# Brief:
Your job is to transcribe the material exactly. Keep every line.

# Given entries:
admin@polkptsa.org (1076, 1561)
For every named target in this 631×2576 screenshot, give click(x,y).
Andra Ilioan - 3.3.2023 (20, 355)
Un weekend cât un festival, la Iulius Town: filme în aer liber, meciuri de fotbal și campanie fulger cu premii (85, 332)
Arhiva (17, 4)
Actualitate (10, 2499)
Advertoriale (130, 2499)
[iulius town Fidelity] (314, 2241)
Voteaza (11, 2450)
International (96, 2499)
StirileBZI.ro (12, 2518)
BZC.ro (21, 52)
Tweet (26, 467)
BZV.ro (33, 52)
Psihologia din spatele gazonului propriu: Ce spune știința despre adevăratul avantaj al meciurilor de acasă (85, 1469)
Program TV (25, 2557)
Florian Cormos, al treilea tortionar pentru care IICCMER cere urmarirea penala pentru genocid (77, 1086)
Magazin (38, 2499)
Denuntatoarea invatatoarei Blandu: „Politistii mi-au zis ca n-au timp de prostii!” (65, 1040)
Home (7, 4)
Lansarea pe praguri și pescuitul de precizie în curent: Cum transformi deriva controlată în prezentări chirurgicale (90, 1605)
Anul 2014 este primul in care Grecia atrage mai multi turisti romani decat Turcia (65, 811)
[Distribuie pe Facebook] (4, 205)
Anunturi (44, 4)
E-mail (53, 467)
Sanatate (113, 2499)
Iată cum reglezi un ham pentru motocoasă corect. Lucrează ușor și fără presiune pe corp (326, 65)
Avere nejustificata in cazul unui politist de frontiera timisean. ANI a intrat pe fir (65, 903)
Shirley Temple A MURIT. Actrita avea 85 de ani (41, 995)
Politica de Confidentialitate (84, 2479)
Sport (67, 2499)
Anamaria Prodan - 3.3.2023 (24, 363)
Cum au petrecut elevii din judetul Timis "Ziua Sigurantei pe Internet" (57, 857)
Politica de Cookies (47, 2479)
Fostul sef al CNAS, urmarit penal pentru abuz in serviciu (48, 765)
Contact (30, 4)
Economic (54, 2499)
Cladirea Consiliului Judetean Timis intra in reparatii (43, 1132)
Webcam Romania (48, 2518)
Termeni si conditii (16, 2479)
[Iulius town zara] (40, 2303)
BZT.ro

# Exercise response:
admin@polkptsa.org (1076, 1561)
For every named target in this 631×2576 screenshot, give click(x,y).
Andra Ilioan - 3.3.2023 (20, 355)
Un weekend cât un festival, la Iulius Town: filme în aer liber, meciuri de fotbal și campanie fulger cu premii (85, 332)
Arhiva (17, 4)
Actualitate (10, 2499)
Advertoriale (130, 2499)
[iulius town Fidelity] (314, 2241)
Voteaza (11, 2450)
International (96, 2499)
StirileBZI.ro (12, 2518)
BZC.ro (21, 52)
Tweet (26, 467)
BZV.ro (33, 52)
Psihologia din spatele gazonului propriu: Ce spune știința despre adevăratul avantaj al meciurilor de acasă (85, 1469)
Program TV (25, 2557)
Florian Cormos, al treilea tortionar pentru care IICCMER cere urmarirea penala pentru genocid (77, 1086)
Magazin (38, 2499)
Denuntatoarea invatatoarei Blandu: „Politistii mi-au zis ca n-au timp de prostii!” (65, 1040)
Home (7, 4)
Lansarea pe praguri și pescuitul de precizie în curent: Cum transformi deriva controlată în prezentări chirurgicale (90, 1605)
Anul 2014 este primul in care Grecia atrage mai multi turisti romani decat Turcia (65, 811)
[Distribuie pe Facebook] (4, 205)
Anunturi (44, 4)
E-mail (53, 467)
Sanatate (113, 2499)
Iată cum reglezi un ham pentru motocoasă corect. Lucrează ușor și fără presiune pe corp (326, 65)
Avere nejustificata in cazul unui politist de frontiera timisean. ANI a intrat pe fir (65, 903)
Shirley Temple A MURIT. Actrita avea 85 de ani (41, 995)
Politica de Confidentialitate (84, 2479)
Sport (67, 2499)
Anamaria Prodan - 3.3.2023 (24, 363)
Cum au petrecut elevii din judetul Timis "Ziua Sigurantei pe Internet" (57, 857)
Politica de Cookies (47, 2479)
Fostul sef al CNAS, urmarit penal pentru abuz in serviciu (48, 765)
Contact (30, 4)
Economic (54, 2499)
Cladirea Consiliului Judetean Timis intra in reparatii (43, 1132)
Webcam Romania (48, 2518)
Termeni si conditii (16, 2479)
[Iulius town zara] (40, 2303)
BZT.ro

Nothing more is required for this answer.